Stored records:
========
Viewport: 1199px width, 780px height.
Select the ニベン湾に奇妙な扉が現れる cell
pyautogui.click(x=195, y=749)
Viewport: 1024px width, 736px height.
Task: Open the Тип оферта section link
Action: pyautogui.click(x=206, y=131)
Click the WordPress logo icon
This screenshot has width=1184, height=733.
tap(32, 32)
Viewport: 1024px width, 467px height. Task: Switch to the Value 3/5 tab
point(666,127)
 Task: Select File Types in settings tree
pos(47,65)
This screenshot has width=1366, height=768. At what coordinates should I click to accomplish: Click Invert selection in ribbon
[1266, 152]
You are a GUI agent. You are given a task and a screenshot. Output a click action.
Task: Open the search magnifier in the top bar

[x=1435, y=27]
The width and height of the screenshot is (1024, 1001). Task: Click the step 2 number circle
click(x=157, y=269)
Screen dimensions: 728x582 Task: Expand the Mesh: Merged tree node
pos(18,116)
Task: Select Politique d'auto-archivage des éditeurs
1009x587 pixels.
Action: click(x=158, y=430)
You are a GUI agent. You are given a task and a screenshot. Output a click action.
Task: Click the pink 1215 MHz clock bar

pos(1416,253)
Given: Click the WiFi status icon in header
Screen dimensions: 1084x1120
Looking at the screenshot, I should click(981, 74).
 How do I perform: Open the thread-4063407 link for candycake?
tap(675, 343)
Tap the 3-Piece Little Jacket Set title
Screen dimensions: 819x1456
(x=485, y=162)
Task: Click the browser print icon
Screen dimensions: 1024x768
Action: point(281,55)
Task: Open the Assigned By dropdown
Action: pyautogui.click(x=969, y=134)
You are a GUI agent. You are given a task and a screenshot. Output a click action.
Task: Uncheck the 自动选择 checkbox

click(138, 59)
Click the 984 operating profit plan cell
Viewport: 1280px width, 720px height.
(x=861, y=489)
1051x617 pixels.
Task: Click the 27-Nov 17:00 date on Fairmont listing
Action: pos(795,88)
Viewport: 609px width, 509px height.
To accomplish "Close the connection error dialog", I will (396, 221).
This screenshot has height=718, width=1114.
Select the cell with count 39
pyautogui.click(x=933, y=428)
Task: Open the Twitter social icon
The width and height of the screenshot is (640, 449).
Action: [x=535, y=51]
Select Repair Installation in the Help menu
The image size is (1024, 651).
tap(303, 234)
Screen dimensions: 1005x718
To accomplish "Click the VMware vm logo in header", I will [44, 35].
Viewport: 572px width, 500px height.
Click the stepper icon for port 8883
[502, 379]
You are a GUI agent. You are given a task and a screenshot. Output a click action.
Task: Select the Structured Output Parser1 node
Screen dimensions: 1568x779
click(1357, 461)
========
Rescale the material starting with the line containing "Screen dimensions: 1005x718" and going on through the last line, both included. Write those lines out again, requests included, with every coordinate in the answers multiplied by 0.25 and rounded to whole numbers, halves rounding up.

Answer to the problem.
Screen dimensions: 1005x718
To accomplish "Click the VMware vm logo in header", I will [11, 9].
Viewport: 572px width, 500px height.
Click the stepper icon for port 8883
[126, 95]
You are a GUI agent. You are given a task and a screenshot. Output a click action.
Task: Select the Structured Output Parser1 node
Screen dimensions: 1568x779
click(339, 115)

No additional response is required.